TASK TO CARRY OUT => Copy the entries exactly. Their pictures do not belong in the copy.

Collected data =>
══════════

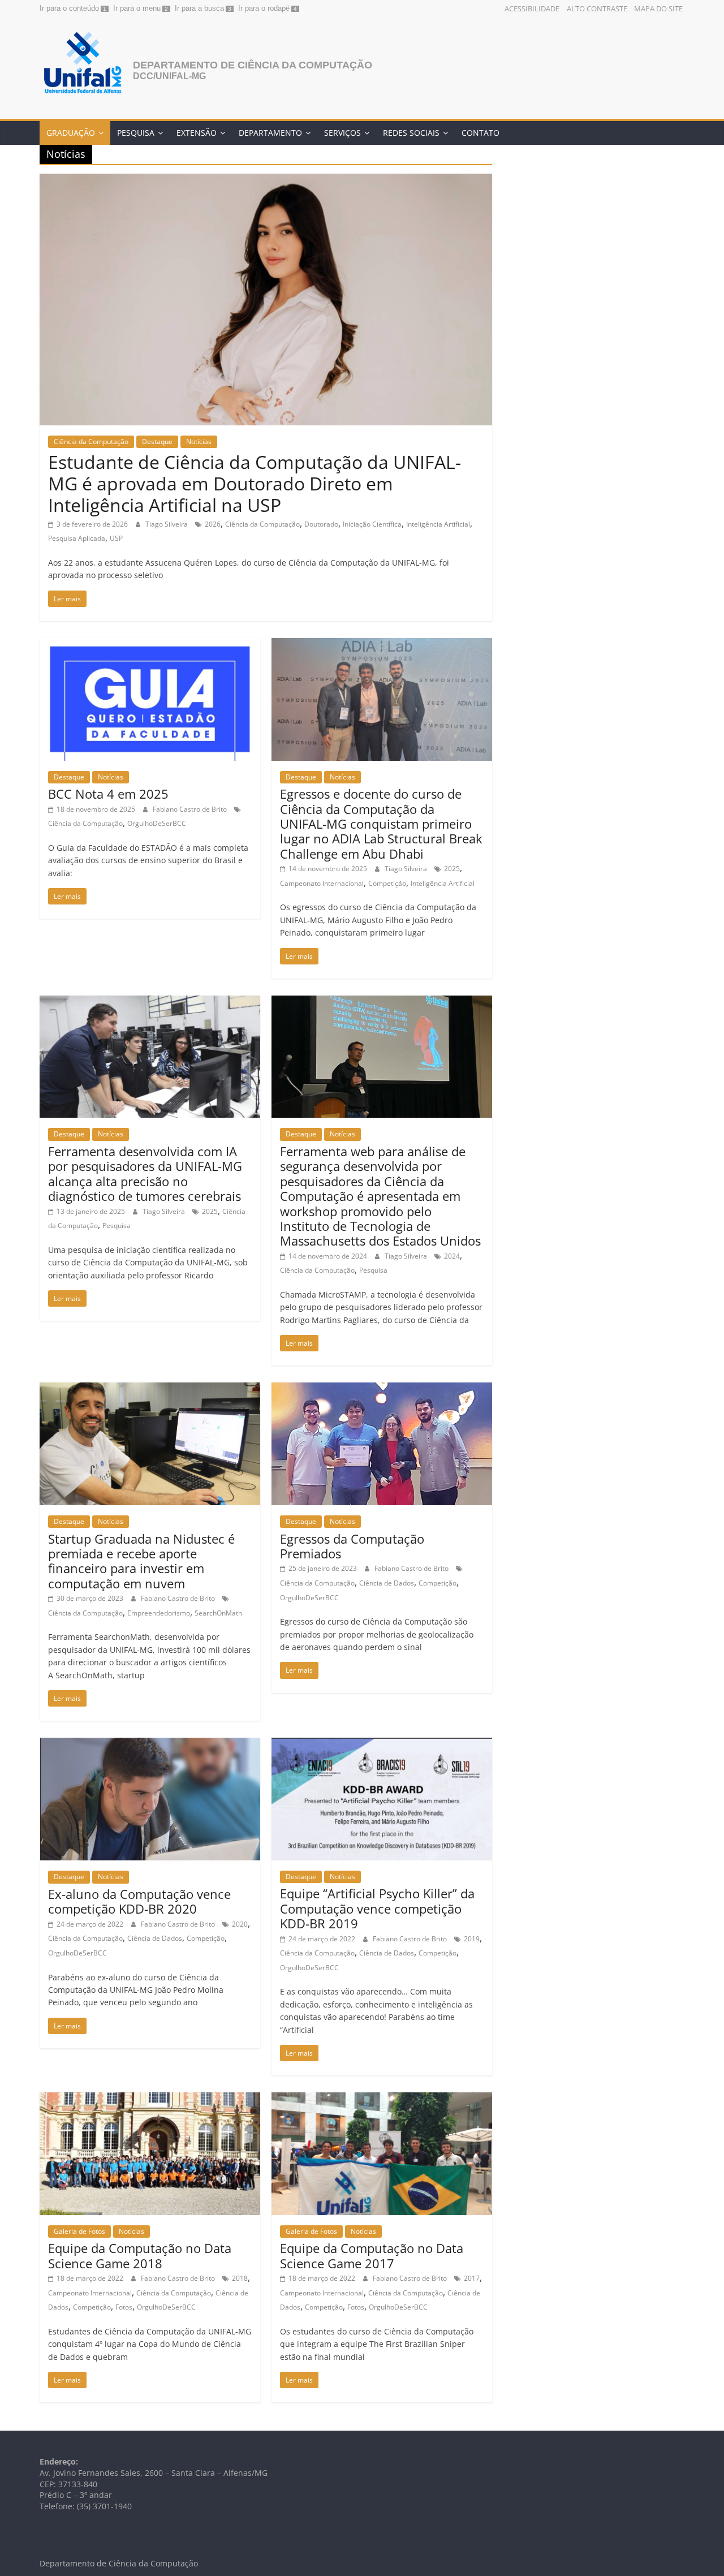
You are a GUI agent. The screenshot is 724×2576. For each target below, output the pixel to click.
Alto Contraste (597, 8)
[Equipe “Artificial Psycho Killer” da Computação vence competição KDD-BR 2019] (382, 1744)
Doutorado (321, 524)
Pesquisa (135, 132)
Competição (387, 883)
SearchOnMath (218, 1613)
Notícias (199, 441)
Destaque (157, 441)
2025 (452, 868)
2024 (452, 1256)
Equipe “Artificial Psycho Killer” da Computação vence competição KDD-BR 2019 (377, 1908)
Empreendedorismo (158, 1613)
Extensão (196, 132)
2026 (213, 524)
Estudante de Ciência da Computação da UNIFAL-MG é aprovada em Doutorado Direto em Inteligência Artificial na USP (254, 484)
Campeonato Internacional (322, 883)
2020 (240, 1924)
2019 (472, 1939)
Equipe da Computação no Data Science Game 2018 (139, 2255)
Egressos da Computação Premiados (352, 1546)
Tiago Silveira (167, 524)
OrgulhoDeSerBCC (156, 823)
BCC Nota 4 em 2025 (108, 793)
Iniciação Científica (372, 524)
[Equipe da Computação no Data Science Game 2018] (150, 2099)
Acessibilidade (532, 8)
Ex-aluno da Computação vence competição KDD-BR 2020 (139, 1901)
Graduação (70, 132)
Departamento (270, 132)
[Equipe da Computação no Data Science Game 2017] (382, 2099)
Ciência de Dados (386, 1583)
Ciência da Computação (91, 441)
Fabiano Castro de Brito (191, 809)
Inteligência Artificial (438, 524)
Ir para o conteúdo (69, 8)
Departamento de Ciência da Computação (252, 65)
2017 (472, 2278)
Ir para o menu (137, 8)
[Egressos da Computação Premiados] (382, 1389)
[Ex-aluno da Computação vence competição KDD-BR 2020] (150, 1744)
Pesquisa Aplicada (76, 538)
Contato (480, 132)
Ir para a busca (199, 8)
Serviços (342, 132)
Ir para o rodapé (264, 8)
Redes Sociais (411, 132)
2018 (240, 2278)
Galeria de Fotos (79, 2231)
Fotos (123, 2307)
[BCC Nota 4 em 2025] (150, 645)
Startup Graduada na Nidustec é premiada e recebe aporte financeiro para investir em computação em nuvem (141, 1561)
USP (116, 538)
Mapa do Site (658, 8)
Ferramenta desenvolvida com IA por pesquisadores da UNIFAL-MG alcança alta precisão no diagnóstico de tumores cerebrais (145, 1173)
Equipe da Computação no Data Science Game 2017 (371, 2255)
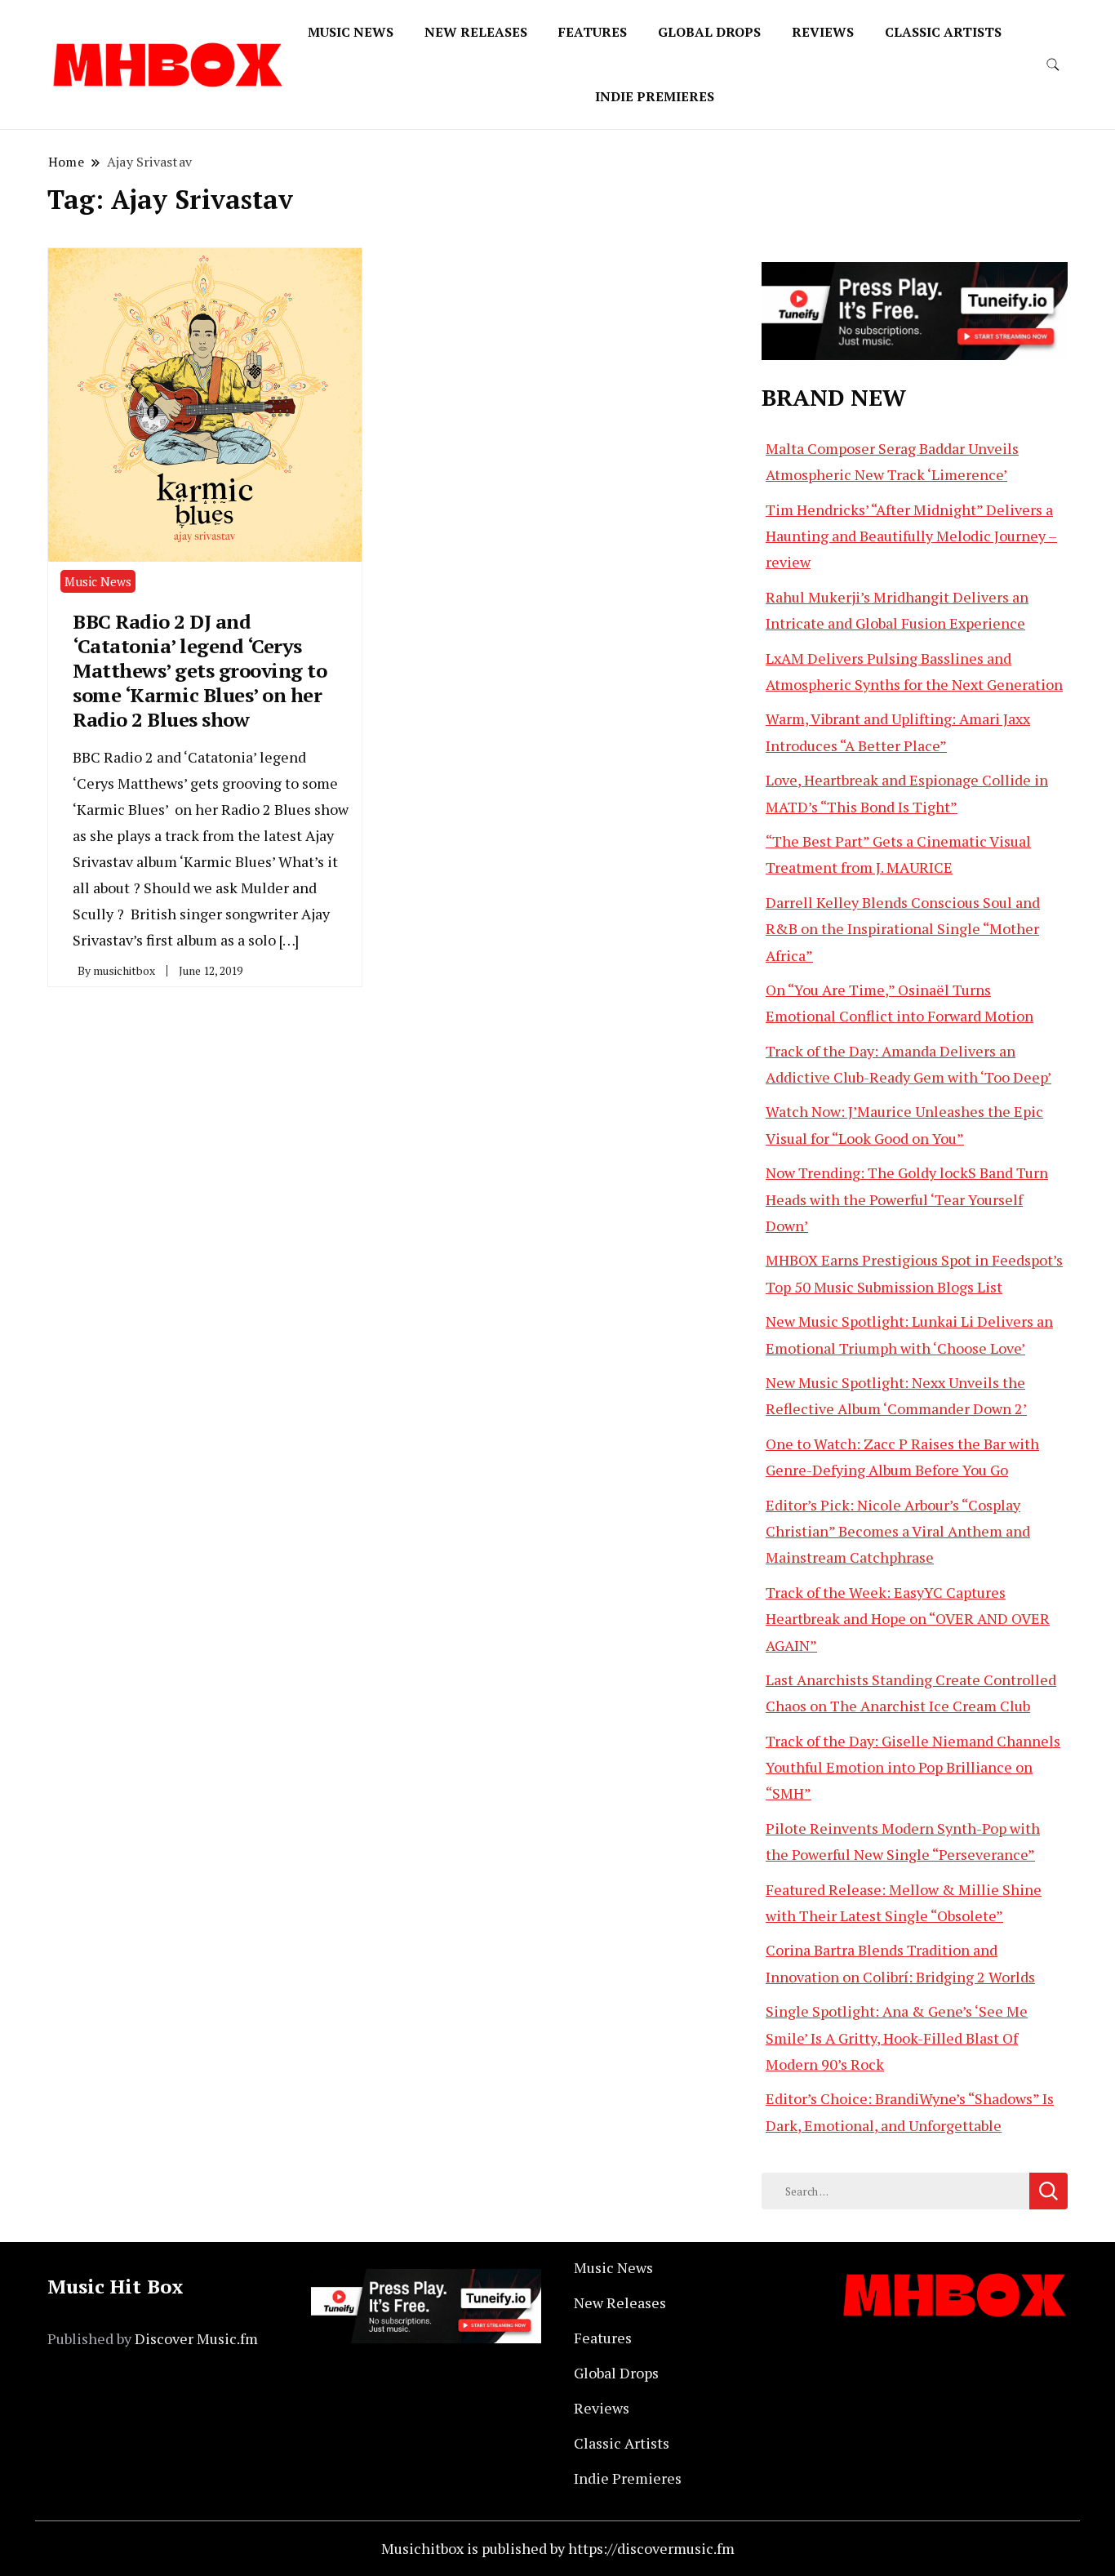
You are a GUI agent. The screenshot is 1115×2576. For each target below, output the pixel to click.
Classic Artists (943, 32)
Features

══════════

RESULT FOR THIS EXERCISE =>
You are a GUI agent. The screenshot is 724×2576. For each target below, output the pixel to click.
Alto Contraste (597, 8)
[Equipe “Artificial Psycho Killer” da Computação vence competição KDD-BR 2019] (382, 1744)
Doutorado (321, 524)
Pesquisa (135, 132)
Competição (387, 883)
SearchOnMath (218, 1613)
Notícias (199, 441)
Destaque (157, 441)
2025 (452, 868)
2024 (452, 1256)
Equipe “Artificial Psycho Killer” da Computação vence competição KDD-BR 2019 (377, 1908)
Empreendedorismo (158, 1613)
Extensão (196, 132)
2026 (213, 524)
Estudante de Ciência da Computação da UNIFAL-MG é aprovada em Doutorado Direto em Inteligência Artificial na USP (254, 484)
Campeonato Internacional (322, 883)
2020 (240, 1924)
2019 (472, 1939)
Equipe da Computação no Data Science Game 2018 (139, 2255)
Egressos da Computação Premiados (352, 1546)
Tiago Silveira (167, 524)
OrgulhoDeSerBCC (156, 823)
BCC Nota 4 em 2025 (108, 793)
Iniciação Científica (372, 524)
[Equipe da Computação no Data Science Game 2018] (150, 2099)
Acessibilidade (532, 8)
Ex-aluno da Computação vence competição KDD-BR 2020 (139, 1901)
Graduação (70, 132)
Departamento (270, 132)
[Equipe da Computação no Data Science Game 2017] (382, 2099)
Ciência de Dados (386, 1583)
Ciência da Computação (91, 441)
Fabiano Castro de Brito (191, 809)
Inteligência Artificial (438, 524)
Ir para o conteúdo (69, 8)
Departamento de Ciência da Computação (252, 65)
2017 (472, 2278)
Ir para o menu (137, 8)
[Egressos da Computação Premiados] (382, 1389)
[Ex-aluno da Computação vence competição KDD-BR 2020] (150, 1744)
Pesquisa Aplicada (76, 538)
Contato (480, 132)
Ir para a busca (199, 8)
Serviços (342, 132)
Ir para o rodapé (264, 8)
Redes Sociais (411, 132)
2018 (240, 2278)
Galeria de Fotos (79, 2231)
Fotos (123, 2307)
[BCC Nota 4 em 2025] (150, 645)
Startup Graduada na Nidustec é premiada e recebe aporte financeiro para investir em computação em nuvem (141, 1561)
USP (116, 538)
Mapa do Site (658, 8)
Ferramenta desenvolvida com IA por pesquisadores da UNIFAL-MG alcança alta precisão no diagnóstico de tumores cerebrais (145, 1173)
Equipe da Computação no Data Science Game 2017 (371, 2255)
You are a GUI agent. The screenshot is 1115×2576. For each target below, output the pixel to click.
Classic Artists (943, 32)
Features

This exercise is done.